- Acorn Electron cassette cover
- Publisher: Micro Power
- Platforms: Acorn Atom, Acorn Electron, BBC Micro
- Release: 1982: Acorn Atom 1983: Electron, BBC Micro
- Genre: Text adventure
- Mode: Single-player

= Adventure (1982 video game) =

Adventure is a video game published in the UK by Micro Power. It was released on the Acorn Atom in 1982 and on the Acorn Electron and BBC Micro in 1983.

==Gameplay==
The game is a text adventure, being an attempted reconstruction of the original Adventure computer game, although it is not very faithful to the original mainframe version.

In-game screenshot (Acorn Electron)

In this version of the game, the player must rescue a princess from the Magic Caverns. There are over a hundred different locations and many problems must be solved in order to achieve this goal. The game supports one or two word commands and the most useful commands are available via function key shortcuts e.g. INVENTORY, CHECK SCORE etc.

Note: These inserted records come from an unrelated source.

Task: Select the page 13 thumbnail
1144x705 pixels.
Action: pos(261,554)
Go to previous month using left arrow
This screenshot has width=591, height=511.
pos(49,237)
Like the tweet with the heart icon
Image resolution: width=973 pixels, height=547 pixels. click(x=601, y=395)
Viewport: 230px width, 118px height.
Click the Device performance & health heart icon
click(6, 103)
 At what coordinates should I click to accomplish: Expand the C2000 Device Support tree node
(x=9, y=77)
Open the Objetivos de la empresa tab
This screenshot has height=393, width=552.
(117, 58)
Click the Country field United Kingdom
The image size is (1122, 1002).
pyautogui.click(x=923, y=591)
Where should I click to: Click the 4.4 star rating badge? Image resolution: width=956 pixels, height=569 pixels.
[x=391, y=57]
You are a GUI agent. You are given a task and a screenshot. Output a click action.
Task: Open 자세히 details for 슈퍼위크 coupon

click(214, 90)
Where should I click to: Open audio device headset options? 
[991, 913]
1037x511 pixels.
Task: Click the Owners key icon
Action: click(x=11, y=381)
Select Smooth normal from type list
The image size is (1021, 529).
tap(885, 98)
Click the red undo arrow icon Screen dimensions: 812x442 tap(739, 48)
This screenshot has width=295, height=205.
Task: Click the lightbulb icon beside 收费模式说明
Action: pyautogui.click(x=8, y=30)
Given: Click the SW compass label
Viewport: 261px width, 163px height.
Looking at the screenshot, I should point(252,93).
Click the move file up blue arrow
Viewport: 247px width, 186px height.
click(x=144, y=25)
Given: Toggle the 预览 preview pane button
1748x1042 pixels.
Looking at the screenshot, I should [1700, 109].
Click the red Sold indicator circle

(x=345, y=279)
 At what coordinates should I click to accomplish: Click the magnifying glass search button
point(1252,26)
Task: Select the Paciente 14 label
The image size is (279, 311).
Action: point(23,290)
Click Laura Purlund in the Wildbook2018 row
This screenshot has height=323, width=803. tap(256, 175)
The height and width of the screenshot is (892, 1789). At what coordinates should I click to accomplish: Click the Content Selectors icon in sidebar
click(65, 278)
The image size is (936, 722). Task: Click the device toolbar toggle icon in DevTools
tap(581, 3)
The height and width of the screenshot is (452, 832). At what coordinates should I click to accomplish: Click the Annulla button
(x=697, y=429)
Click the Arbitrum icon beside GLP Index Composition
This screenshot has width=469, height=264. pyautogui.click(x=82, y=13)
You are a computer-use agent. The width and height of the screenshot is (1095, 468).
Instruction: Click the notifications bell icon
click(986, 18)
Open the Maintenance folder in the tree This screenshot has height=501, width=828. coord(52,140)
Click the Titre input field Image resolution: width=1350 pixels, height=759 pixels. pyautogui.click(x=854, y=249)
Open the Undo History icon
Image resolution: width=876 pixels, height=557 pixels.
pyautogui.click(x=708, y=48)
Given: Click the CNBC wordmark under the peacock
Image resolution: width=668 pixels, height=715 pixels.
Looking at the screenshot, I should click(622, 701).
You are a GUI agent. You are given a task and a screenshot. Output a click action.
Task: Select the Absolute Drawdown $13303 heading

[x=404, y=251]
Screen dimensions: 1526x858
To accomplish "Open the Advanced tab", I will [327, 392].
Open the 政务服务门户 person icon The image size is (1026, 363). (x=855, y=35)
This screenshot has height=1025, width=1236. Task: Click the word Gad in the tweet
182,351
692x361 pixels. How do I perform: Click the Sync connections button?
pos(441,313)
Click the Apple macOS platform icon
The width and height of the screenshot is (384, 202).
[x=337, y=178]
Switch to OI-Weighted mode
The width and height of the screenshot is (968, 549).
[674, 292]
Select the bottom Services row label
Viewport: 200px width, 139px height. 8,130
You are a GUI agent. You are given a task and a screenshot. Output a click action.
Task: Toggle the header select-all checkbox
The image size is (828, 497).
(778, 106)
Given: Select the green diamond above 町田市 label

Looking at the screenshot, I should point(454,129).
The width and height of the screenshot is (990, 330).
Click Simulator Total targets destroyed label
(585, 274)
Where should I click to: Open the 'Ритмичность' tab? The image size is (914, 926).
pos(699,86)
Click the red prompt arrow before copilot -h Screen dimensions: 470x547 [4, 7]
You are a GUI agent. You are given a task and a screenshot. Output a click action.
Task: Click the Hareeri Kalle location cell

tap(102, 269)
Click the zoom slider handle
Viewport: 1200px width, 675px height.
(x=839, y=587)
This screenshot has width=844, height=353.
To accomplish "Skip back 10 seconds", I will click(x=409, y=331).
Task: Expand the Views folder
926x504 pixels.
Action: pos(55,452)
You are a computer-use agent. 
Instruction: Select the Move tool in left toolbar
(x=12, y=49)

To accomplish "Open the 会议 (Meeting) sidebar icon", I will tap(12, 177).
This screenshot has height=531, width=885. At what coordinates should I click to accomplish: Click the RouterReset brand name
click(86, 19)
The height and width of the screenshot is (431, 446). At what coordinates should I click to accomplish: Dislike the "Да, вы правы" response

The game's instructions do not reveal all valid verbs, as it is left to the player to discover them. The instructions also mention that the Arabian Nights folk tales may provide useful hints to the player.

The Acorn Atom version of the game requires 12K of RAM and is unrelated to another Acorn Atom title (a text adventure game engine), also called Adventure from Acornsoft.